In 2014, James Franco and Seth Rogen released a comedy movie that changed American diplomacy with North Korea forever entitled "The Interview". The movie dictates the story of a popular TV-host named Dave Skylark, played by James Franco who travels to North Korea after receiving word that the infamous dictator is a "super-fan" of Skylark's night-show. There, Skylark and his team plan to film the most eventful interview in TV history with the most mysterious world leader.
Aside from the PG13 humor and the usual sexual innuendos, the movie continuously mocks and derides the North Korean government and Kim Jung Un's administration. This movie is downright funny. Any country so cut-off from the world led by a man with a striking hairstyle like that is bound to be subject matter for comedians around the world.

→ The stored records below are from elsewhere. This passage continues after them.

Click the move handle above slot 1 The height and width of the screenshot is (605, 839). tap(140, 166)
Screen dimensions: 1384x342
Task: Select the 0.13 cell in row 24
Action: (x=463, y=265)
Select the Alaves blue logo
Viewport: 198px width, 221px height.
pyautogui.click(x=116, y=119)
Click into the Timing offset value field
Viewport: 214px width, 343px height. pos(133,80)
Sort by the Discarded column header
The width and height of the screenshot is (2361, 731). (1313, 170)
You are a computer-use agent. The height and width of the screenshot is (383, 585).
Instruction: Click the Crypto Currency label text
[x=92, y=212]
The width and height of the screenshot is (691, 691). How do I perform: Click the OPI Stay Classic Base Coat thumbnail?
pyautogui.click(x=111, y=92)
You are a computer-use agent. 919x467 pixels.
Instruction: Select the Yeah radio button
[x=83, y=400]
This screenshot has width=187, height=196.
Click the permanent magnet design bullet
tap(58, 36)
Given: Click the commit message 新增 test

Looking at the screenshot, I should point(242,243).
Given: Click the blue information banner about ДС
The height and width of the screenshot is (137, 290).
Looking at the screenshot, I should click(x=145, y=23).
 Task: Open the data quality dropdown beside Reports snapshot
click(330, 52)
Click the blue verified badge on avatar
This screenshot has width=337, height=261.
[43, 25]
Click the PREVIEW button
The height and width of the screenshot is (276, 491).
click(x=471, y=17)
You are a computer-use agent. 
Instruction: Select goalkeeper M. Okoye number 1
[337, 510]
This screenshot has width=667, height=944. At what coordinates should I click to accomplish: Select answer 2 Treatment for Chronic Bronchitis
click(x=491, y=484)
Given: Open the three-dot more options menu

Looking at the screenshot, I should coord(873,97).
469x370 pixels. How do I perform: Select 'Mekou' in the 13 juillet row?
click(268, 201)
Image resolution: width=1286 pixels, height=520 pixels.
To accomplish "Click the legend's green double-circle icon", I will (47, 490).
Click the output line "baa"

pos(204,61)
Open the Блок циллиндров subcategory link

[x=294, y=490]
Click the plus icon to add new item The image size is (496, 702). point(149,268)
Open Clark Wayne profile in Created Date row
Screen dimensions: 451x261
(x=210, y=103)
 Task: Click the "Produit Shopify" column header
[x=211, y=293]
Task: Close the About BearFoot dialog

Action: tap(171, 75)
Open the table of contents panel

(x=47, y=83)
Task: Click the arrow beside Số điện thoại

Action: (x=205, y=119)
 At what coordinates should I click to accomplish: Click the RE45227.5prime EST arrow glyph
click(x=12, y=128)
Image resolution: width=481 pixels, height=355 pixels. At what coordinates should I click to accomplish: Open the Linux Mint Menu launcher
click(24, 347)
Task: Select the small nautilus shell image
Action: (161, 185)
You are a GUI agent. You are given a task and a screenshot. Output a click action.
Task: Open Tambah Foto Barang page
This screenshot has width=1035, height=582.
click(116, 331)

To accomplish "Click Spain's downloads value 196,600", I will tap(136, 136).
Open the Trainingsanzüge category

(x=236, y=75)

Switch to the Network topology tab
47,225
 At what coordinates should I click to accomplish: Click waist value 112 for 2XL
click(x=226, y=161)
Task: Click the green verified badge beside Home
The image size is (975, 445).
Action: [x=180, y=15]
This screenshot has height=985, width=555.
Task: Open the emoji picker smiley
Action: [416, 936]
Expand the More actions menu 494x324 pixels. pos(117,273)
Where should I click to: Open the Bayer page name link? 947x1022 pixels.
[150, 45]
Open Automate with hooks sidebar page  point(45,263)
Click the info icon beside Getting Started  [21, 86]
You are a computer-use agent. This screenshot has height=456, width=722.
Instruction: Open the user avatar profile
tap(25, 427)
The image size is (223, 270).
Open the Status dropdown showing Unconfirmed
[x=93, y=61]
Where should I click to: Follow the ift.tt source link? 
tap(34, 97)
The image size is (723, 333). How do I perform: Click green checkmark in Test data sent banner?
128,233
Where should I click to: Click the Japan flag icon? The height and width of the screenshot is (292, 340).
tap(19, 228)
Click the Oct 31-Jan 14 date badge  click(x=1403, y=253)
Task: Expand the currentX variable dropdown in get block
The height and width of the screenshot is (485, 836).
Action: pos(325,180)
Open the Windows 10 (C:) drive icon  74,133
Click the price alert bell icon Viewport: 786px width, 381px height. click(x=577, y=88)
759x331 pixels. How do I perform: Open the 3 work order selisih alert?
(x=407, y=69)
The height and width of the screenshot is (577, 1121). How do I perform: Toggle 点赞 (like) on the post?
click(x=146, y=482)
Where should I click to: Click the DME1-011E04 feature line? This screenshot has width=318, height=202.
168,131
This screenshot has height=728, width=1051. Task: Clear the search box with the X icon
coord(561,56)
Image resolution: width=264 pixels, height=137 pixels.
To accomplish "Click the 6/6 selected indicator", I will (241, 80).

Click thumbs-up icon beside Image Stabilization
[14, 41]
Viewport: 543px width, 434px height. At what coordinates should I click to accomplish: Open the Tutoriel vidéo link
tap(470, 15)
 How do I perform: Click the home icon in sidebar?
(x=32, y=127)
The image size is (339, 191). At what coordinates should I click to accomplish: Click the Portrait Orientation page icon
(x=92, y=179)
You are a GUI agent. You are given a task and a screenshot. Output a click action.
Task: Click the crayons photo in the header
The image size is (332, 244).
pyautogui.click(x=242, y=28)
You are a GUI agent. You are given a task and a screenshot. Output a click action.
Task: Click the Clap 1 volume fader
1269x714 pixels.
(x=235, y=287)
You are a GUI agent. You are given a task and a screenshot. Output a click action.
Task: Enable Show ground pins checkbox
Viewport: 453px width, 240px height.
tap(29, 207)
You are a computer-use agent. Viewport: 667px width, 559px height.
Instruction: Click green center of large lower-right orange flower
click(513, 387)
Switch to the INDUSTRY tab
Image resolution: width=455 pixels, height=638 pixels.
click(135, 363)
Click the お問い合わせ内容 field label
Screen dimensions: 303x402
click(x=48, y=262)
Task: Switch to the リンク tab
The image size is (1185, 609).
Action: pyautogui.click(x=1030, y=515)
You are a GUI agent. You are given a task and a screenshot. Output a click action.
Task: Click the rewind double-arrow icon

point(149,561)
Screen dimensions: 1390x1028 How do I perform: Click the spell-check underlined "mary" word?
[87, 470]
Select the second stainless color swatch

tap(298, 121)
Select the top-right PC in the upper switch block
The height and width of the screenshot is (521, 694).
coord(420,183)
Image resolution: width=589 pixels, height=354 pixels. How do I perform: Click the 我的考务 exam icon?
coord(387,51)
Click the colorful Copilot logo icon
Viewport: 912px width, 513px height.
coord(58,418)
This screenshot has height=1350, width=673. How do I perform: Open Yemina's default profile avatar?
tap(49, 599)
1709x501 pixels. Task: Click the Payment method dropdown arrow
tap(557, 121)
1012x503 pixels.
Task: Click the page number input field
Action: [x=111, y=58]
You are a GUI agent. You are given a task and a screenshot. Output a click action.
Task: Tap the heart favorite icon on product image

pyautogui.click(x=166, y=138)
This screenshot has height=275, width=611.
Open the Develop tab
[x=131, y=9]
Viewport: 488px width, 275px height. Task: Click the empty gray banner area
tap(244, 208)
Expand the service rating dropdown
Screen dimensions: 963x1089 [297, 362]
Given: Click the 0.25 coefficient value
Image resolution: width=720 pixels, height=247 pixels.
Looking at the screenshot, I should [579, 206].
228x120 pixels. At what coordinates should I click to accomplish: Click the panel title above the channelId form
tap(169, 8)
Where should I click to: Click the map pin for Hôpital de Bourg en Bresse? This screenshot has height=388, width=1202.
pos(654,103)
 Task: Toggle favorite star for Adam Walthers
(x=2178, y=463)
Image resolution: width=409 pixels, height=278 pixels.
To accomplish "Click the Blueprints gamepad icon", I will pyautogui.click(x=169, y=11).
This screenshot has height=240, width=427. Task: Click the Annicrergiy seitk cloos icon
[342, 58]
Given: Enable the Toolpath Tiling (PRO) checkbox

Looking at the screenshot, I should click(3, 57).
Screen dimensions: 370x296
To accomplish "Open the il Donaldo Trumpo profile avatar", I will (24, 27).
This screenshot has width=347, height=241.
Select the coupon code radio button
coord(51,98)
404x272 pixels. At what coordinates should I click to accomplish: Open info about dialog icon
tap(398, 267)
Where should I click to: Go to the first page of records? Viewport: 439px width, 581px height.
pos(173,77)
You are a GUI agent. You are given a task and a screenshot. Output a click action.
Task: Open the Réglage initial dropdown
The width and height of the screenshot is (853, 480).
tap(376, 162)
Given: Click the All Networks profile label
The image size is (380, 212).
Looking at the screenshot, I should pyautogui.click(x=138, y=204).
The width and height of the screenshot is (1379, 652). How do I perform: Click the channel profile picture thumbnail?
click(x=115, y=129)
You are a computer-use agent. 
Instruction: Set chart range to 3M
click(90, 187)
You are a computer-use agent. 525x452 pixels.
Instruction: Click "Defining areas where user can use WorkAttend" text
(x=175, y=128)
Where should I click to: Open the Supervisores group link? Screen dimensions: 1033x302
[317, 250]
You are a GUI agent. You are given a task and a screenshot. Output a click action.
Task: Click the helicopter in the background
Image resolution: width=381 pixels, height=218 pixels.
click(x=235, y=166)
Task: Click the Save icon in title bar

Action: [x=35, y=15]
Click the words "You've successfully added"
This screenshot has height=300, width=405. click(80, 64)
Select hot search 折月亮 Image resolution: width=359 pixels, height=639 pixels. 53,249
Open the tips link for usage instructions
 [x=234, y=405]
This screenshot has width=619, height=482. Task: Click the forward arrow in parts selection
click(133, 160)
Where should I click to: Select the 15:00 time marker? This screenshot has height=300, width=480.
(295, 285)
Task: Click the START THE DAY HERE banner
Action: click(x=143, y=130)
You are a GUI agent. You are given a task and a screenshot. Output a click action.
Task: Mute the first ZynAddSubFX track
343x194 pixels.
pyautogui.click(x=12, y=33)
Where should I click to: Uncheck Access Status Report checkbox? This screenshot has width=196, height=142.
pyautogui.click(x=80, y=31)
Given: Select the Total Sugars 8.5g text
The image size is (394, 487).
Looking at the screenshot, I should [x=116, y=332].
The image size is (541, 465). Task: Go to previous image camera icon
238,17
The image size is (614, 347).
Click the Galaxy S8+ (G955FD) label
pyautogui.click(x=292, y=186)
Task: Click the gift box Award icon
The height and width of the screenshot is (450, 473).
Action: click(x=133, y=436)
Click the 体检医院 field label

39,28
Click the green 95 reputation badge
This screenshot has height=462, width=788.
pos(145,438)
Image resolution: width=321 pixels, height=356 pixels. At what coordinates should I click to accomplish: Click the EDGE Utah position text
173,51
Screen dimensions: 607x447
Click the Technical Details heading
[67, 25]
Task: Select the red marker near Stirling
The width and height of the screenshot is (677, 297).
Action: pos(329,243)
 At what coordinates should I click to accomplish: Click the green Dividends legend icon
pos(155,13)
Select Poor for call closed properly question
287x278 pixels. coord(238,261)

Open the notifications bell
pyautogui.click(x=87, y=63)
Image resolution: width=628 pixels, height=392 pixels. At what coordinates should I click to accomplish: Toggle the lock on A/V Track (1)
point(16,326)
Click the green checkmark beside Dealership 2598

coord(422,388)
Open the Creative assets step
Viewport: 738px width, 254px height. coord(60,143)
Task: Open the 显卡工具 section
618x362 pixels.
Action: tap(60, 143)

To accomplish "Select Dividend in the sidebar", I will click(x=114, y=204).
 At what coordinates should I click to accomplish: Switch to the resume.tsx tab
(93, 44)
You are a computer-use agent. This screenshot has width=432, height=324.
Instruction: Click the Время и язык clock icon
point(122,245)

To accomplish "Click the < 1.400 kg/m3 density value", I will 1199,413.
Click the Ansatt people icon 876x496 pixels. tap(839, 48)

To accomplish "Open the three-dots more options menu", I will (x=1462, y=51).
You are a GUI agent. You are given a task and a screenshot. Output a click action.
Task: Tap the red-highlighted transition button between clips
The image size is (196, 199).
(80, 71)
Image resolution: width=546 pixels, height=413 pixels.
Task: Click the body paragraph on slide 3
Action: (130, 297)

Plus, who doesn't love Seth Rogen or James Franco?
However, my problem is not with the content of "The Interview" but rather its effect: that Americans view North Korea as nothing more than a idiotic buffoonery led by its ringleader Kim Jung Un. And Kim Jung Un, he's just borderline insane. I mean, that is the only logical conclusion to make after he brainwashed his entire country, forcing them to believe he is the next Messiah, that North Korean propaganda movies are way better than anything on Netflix, and that Americans are to be blamed for every atrocity North Korea has faced. Is it even possible to change an entire nation's perspective? Especially because that is what generations and generations of North Koreans have been bred to think, so isn't it just them practicing their freedom of speech? Why would Kim Jung Un even hate America?
What even are his motives? And, is it necessary for the United States, one of the world's greatest powers, to get involved? Or more importantly, is it worth it? Current events would say: yes, yes it is.
Because every couple days or so, we get a news notification on our iPhones reading: "North Korea tests ICBMs", and what do we do? We swipe up, half-annoyed that we were even troubled with this "meaningless information", and resume our life. We scoff at any headline with North Korea, saying to ourselves "I've seen this before. This is old news". Why? Are we actually unfazed by the potential threat to our very survival? The truth is, this man, however delusional he may be, holds the key to the most destructive weapons known to man, a weapon that could obliterate an entire country in an instant at the push of a button. And at that moment, do you really care about Beyonce's newborn twins more than your life?
The last time nuclear war was a visible threat, children were trained to hide under desks at school the same way a firefighter taught us "Stop, drop, and roll". So, shouldn't we react the same in 2017 as we did in 1963? The technological advances today could have possibly doubled or tripled the effect of the bomb, so why aren't we as scared as our parents or our grandparents were fifty years ago?
Should we even be scared? That is the question. Cause after all, "Kim Jung Un is just a crazy man who has no true recollection of what he's doing". Should we react as if this were war? Our own President has tweeted extensively about North Korea and "toughening up America", but how does he really feel? But more importantly, what will he do about it?
A few more questions come to mind. Like, what if North Korea's "Supreme Leader" is actually smarter than us all? Even worse, what if he isn't actually crazy? After all, this man does control the Internet in his own country, so there isn't even a dark web in North Korea to discuss such conspiracies. And any advisor who knows him on a personal level has sworn their allegiance on a rope so thin even the slightest negative information about the dictator himself would instantaneously result in that person's "removal", or maybe a fifteen-year sentence to a labor camp-like the former University of Virginia student Otto Warmbier. The truth is, we do not know anything about the North Korean leader. So, automatically assuming he's a laughingstock with a bad hairline isn't necessarily our smartest move.
But maybe this is all a part of his diabolical plan. Maybe Kim Jung Un knew we would be more concerned with meaningless tabloid gossip than his weekly missile tests. And if he did know that, then I guess he isn't an idiot after all..we are. Or are we?